_Task item_.
What you return should match every record exactly, with the images removed.

_Task input_.

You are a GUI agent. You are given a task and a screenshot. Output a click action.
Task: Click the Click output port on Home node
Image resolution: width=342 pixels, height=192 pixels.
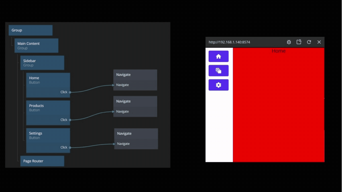point(70,92)
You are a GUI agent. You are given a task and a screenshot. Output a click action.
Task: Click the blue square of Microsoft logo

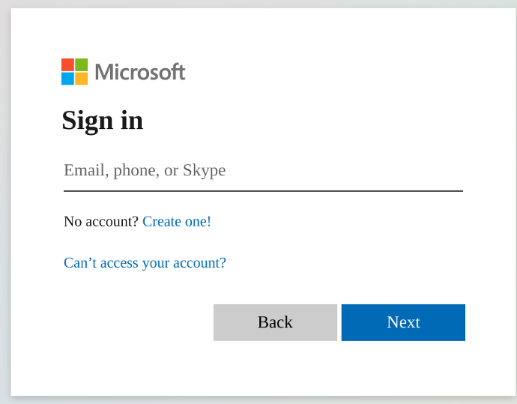67,79
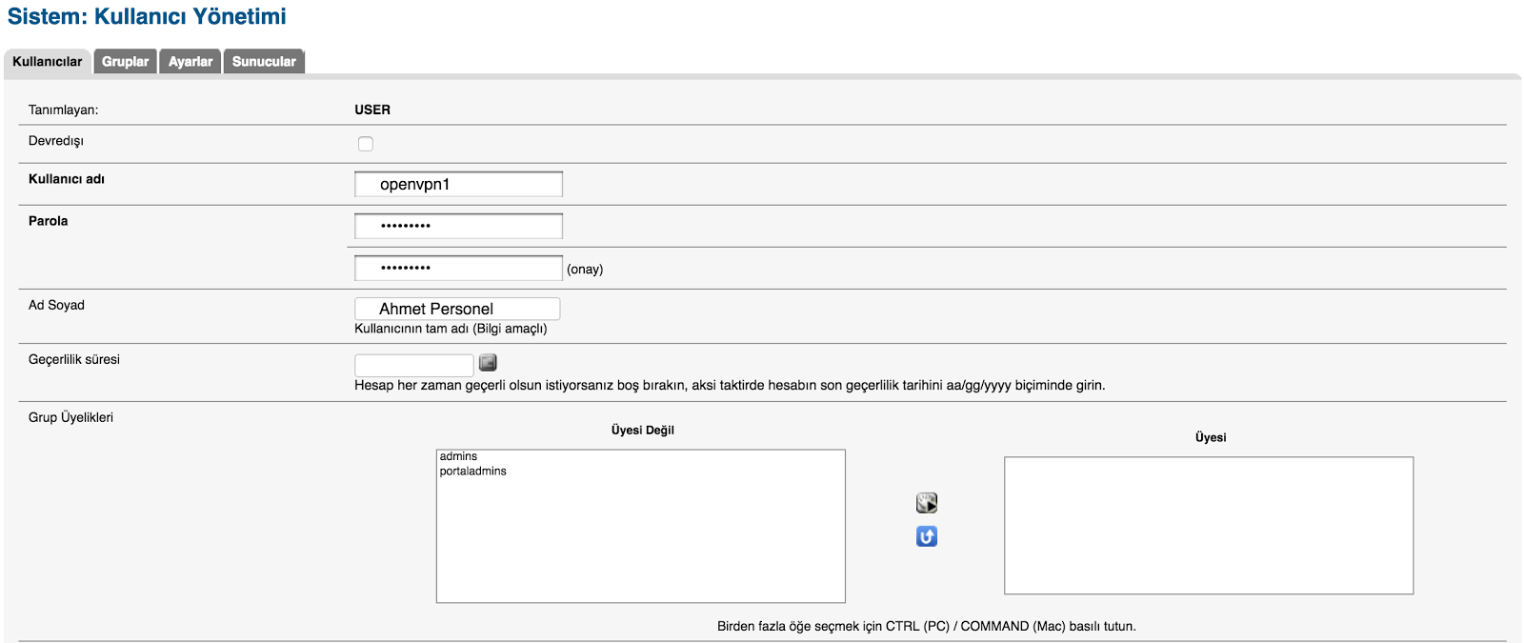
Task: Click the Grup Üyelikleri label
Action: (70, 417)
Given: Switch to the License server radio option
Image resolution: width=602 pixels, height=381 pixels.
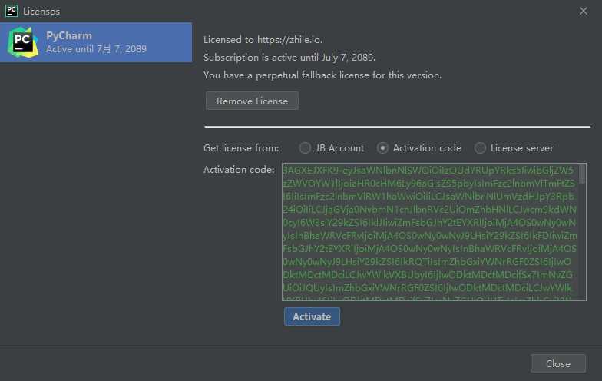Looking at the screenshot, I should pyautogui.click(x=481, y=147).
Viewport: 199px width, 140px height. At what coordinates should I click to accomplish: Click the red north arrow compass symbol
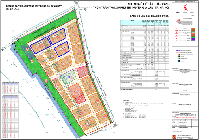click(x=185, y=7)
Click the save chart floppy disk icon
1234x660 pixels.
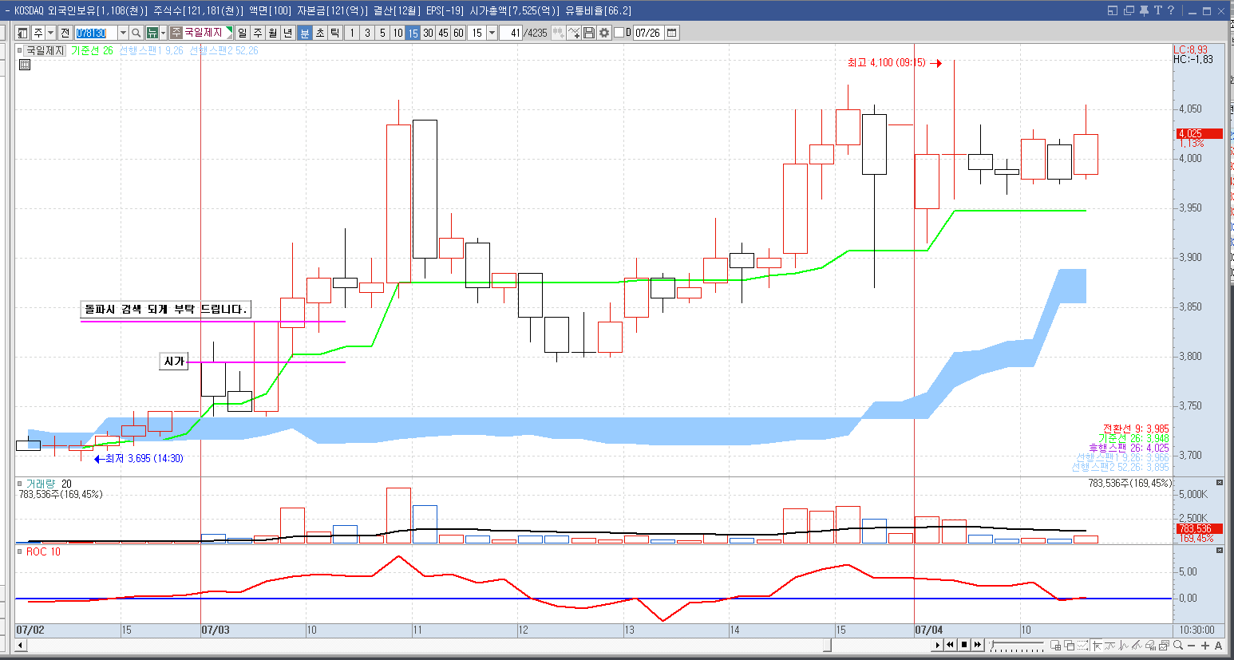click(x=589, y=33)
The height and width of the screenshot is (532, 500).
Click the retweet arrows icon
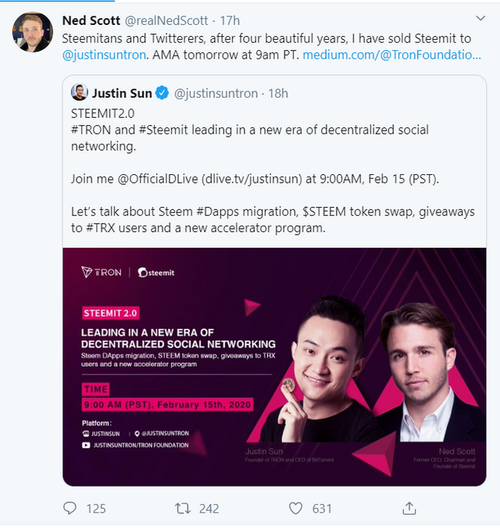pos(183,509)
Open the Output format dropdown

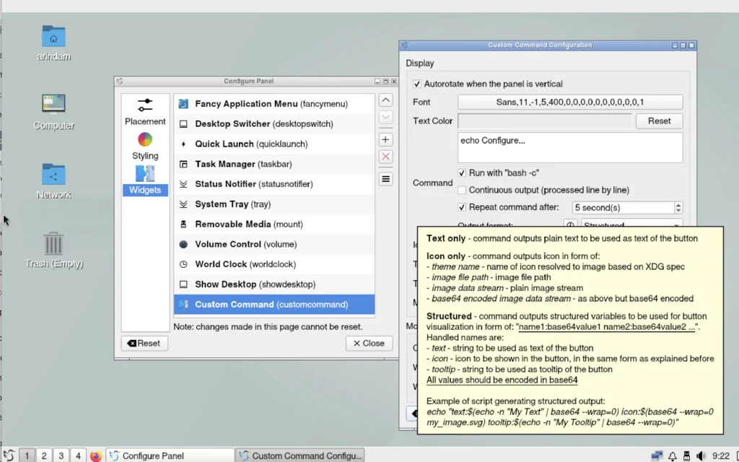(631, 225)
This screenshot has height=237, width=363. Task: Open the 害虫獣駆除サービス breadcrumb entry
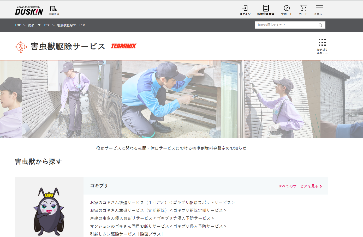tap(70, 25)
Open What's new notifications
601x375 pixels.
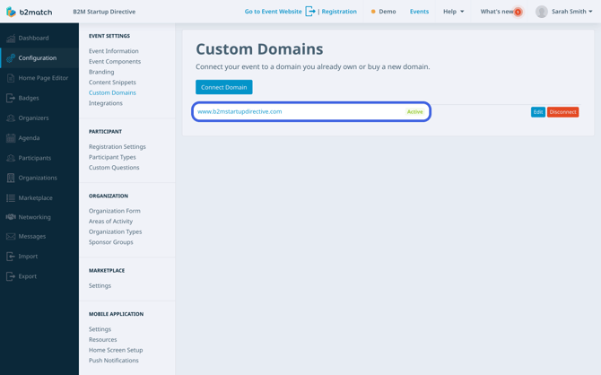501,12
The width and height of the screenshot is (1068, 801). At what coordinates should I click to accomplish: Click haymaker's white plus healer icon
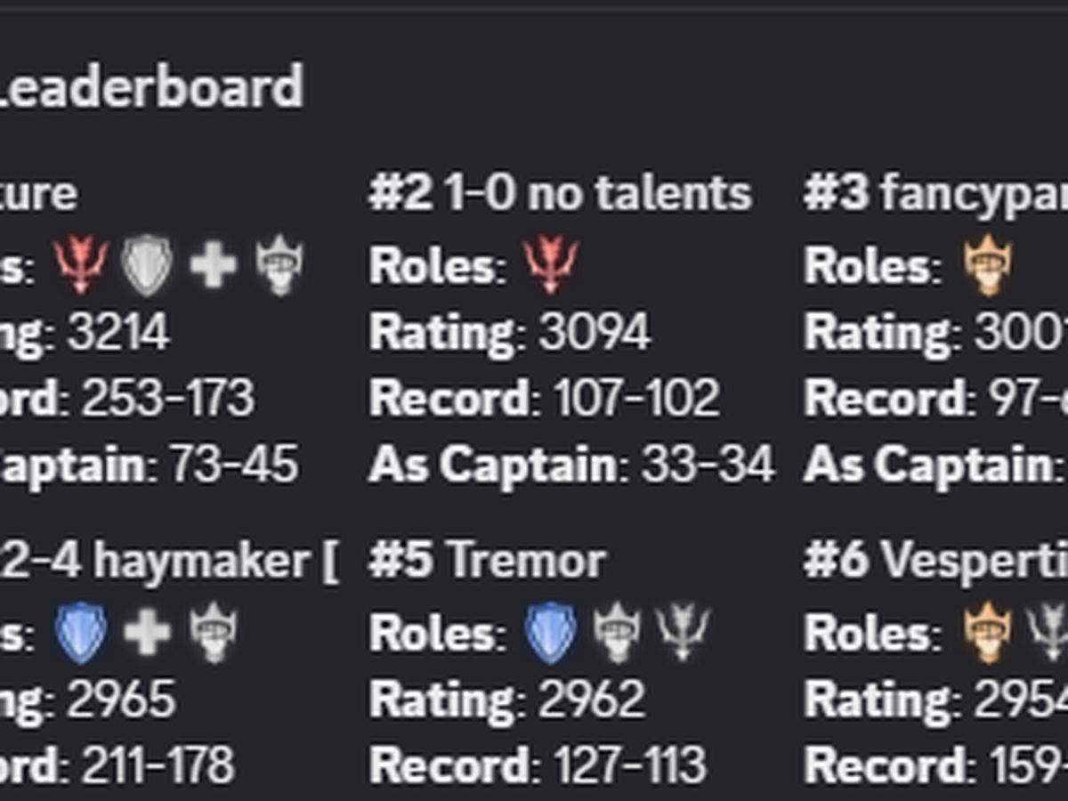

_Written answer_.
You are a GUI agent. You are given a task and a screenshot. Output a click action.
Task: Click the Click output port on Home node
Image resolution: width=342 pixels, height=192 pixels.
point(70,92)
You are a GUI agent. You are given a task and a screenshot. Output a click action.
Task: Click the blue square of Microsoft logo

67,79
Task: Click the Grup Üyelikleri label
Action: (70, 417)
Given: Switch to the License server radio option
Image resolution: width=602 pixels, height=381 pixels.
Looking at the screenshot, I should pyautogui.click(x=481, y=147).
Viewport: 199px width, 140px height. At what coordinates should I click to accomplish: Click the red north arrow compass symbol
click(x=185, y=7)
Click the save chart floppy disk icon
1234x660 pixels.
click(x=589, y=33)
The height and width of the screenshot is (532, 500).
Click the retweet arrows icon
pos(183,509)
Open the Output format dropdown

(631, 225)
This screenshot has height=237, width=363. Task: Open the 害虫獣駆除サービス breadcrumb entry
tap(70, 25)
Open What's new notifications
601x375 pixels.
501,12
The width and height of the screenshot is (1068, 801). At what coordinates should I click to accomplish: Click haymaker's white plus healer icon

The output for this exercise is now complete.